It is important to note that all Indian schools, including Advaita and Buddhism gave importance and relevance to the phenomenal world. It was never antithetical to science, logic, arts, literature, and metaphors when applied to the phenomenal world. This allowed science, technology, arts, and literature to progress without any fear of persecution. This contrasts with the Abrahamic religions, where science was in constant clash with religion; and many times, the scientists and artists had to come out of the ambit of religion to do their work. The process is still continuing in the West, where religion somehow is always in a bit of a clash with science. There is a tolerance now; but the full-fledged acceptance is still difficult to come by. This conflict is prominently and particularly missing in Indian thought. The acceptance of both levels of the phenomenal world and the ultimate reality has never resulted in any persecution of science and arts from the religious side. When the Chairman of ISRO breaks a coconut at Tirupati temple before the launch of a satellite or when the surgeon prays before his surgeries; there is no contradiction.

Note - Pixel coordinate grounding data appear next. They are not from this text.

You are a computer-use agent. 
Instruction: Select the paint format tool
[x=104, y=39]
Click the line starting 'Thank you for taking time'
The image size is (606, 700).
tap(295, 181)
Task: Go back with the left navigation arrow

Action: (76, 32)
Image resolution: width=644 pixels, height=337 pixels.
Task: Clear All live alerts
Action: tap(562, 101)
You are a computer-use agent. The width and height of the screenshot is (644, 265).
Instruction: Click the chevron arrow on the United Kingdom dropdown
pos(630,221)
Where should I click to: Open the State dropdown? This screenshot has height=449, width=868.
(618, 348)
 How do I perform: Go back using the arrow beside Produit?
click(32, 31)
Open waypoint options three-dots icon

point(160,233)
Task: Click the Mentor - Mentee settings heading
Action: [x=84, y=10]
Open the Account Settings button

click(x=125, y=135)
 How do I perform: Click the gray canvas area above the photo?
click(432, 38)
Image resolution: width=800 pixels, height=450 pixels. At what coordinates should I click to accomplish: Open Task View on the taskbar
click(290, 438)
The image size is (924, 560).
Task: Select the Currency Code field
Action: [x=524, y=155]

It is easy to see that there is a lot of similarity between both the philosophies. Advaita says that there is a Brahman as an unchanging reality, whereas Buddhism speaks of Sunyata, silence and nothingness- not eliciting an answer. Apart from this difference in nuance, the philosophical principles are very similar.

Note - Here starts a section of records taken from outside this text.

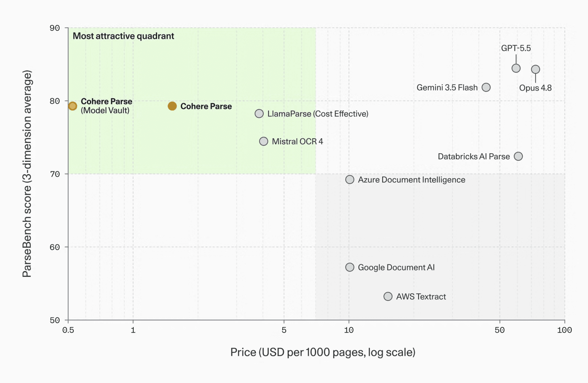The image size is (588, 383).
Task: Click the ParseBench score y-axis title
Action: 27,173
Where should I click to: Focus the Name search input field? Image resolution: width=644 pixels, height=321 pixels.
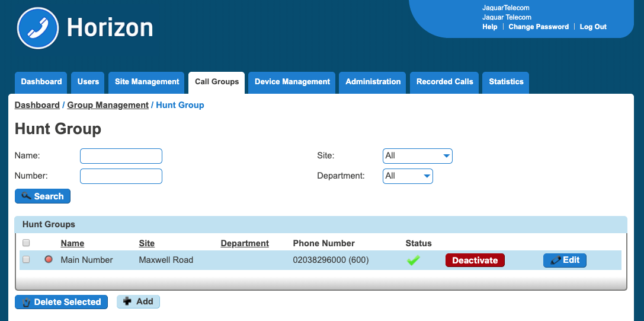[121, 156]
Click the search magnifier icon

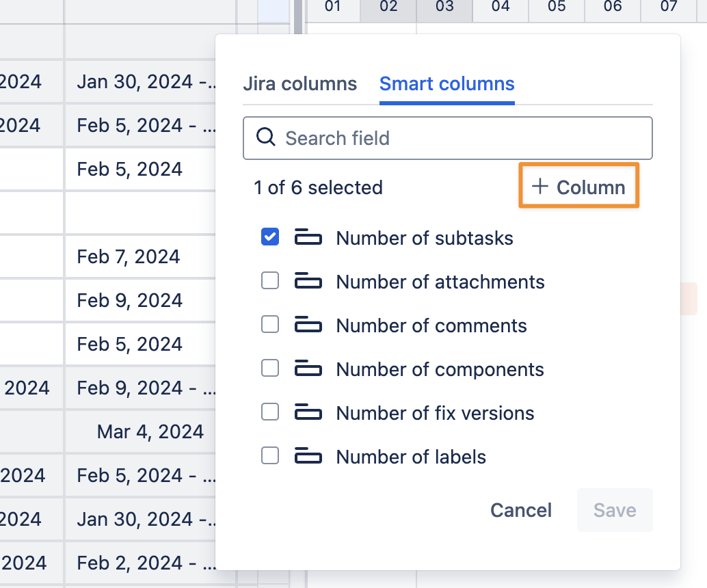pyautogui.click(x=265, y=137)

The author further points out how both Buddhism and Advaita place time and history as of secondary importance in the realm of the phenomenal world. The higher Truth and reality is beyond time and history and hence, this knowledge becomes timeless and eternal. So, both warn against the futility of trying to gain liberating knowledge through history, which belongs to the phenomenal world. The study of history reveals to us a man in bondage, not man in his primordial reality; it shows man in the state of his ignorance, not the liberated man. Hence, history can never liberate man. And both are very equally emphatic about this. This is perhaps the reason why the Marxists can never be Advaitins or Buddhists, because for them history is the only thing!

This, then, becomes the major point of divergence from other religions, where history plays a very important role. For both a theist, who believes God and its creation of history as real, and an atheist who believes only history as god; reality will remain elusive. The historicists worshipping history and its mistress, the goddess of progress remain frustrated as far the reality is concerned; and become nihilist by tormenting doubts about the perfect nature of man. This is because progression of history rarely leads to the perfect and full blossoming of the human life.

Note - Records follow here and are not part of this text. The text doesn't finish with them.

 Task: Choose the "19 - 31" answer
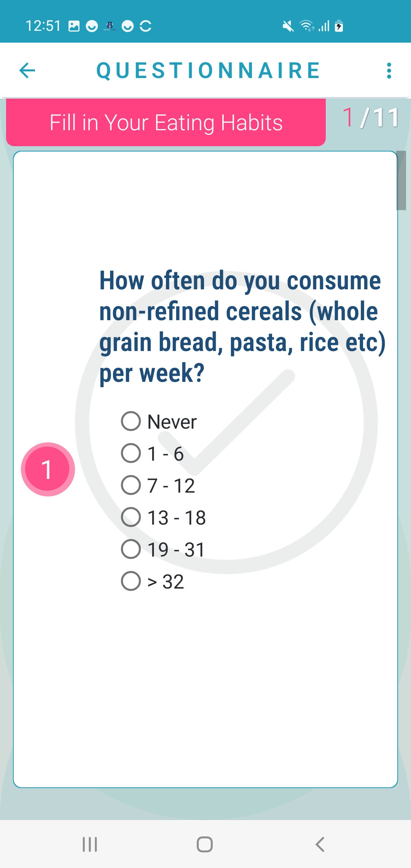coord(131,549)
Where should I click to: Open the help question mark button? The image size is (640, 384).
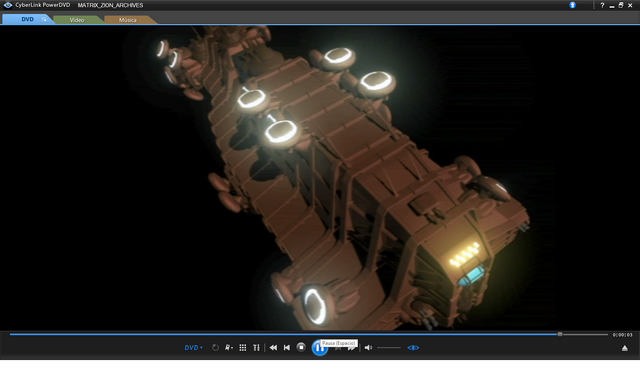(x=602, y=5)
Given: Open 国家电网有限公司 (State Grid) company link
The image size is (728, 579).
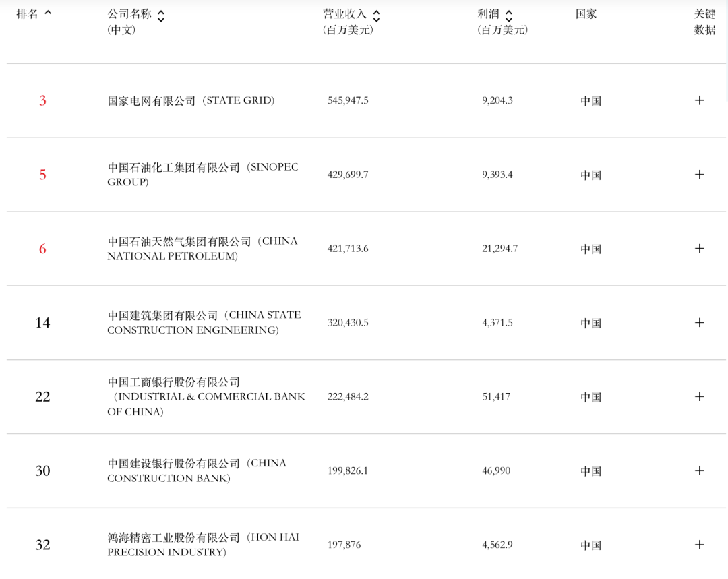Looking at the screenshot, I should click(x=191, y=100).

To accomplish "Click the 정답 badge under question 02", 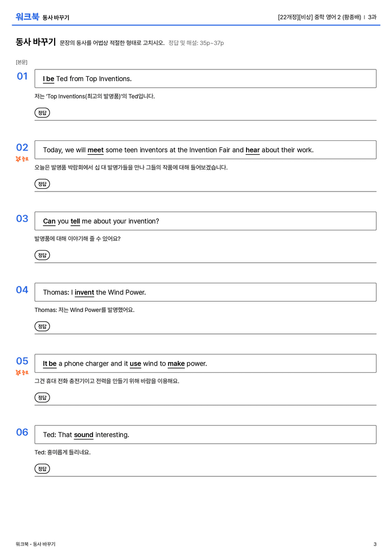I will point(42,184).

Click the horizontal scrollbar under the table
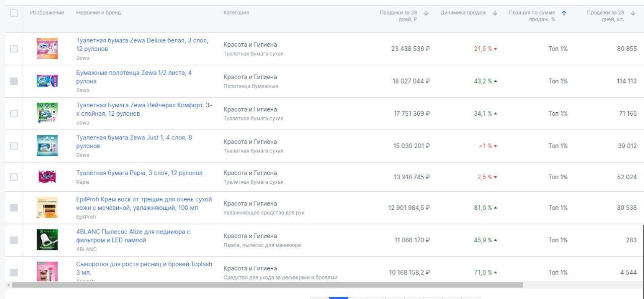(267, 285)
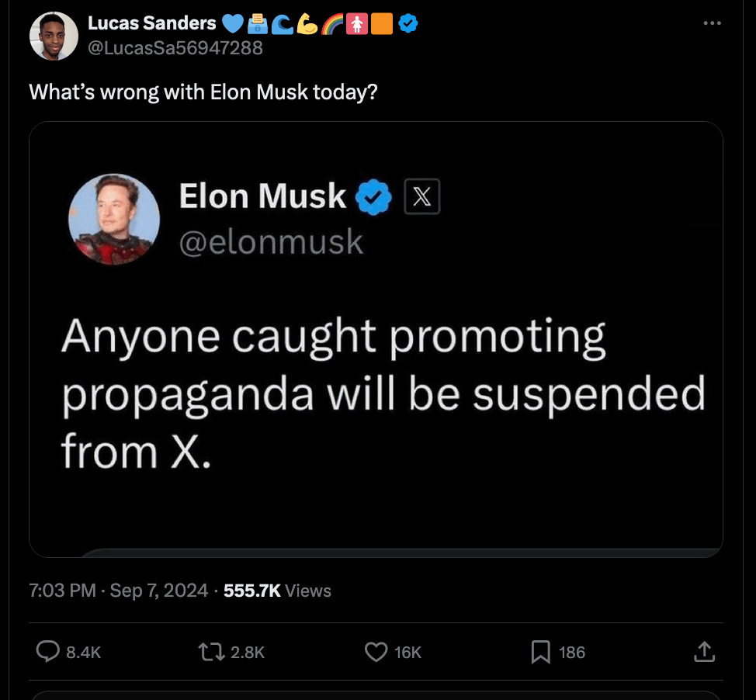The height and width of the screenshot is (700, 756).
Task: Repost the tweet about Elon Musk
Action: 211,653
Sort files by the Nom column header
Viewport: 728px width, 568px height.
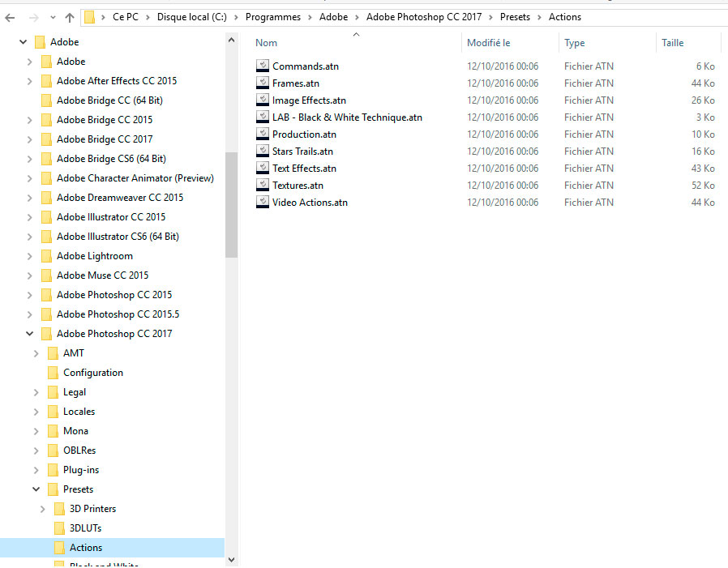[267, 43]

It is interesting to note how most of the questions, which have been asked by the western philosophers in their age of enlightenment during 16th to 18th centuries and later perfected, have been asked and answered thousands of years back. The schools of Indian philosophy together have asked and found answers to most of the existential questions much before the western philosophy took its roots in Ancient Greece. By the time of the Greek philosophers, the basic framework of philosophical thought of India had been completely sorted out and has remained unchanged. There has been no need for modification or reconciliation to any new progress in science and technology. That has been the solid strength of Indian philosophy. I highly recommend reading this insightful book to get a grasp of the vastness of Indian philosophy.

‘Fundamentals of Indian Philosophy’ by Ramakrishna Puligandla can be purchased from Amazon.

Disclaimer: The facts and opinions expressed within this article are the personal opinions of the author. IndiaFacts does not assume any responsibility or liability for the accuracy, completeness, suitability, or validity of any information in this article.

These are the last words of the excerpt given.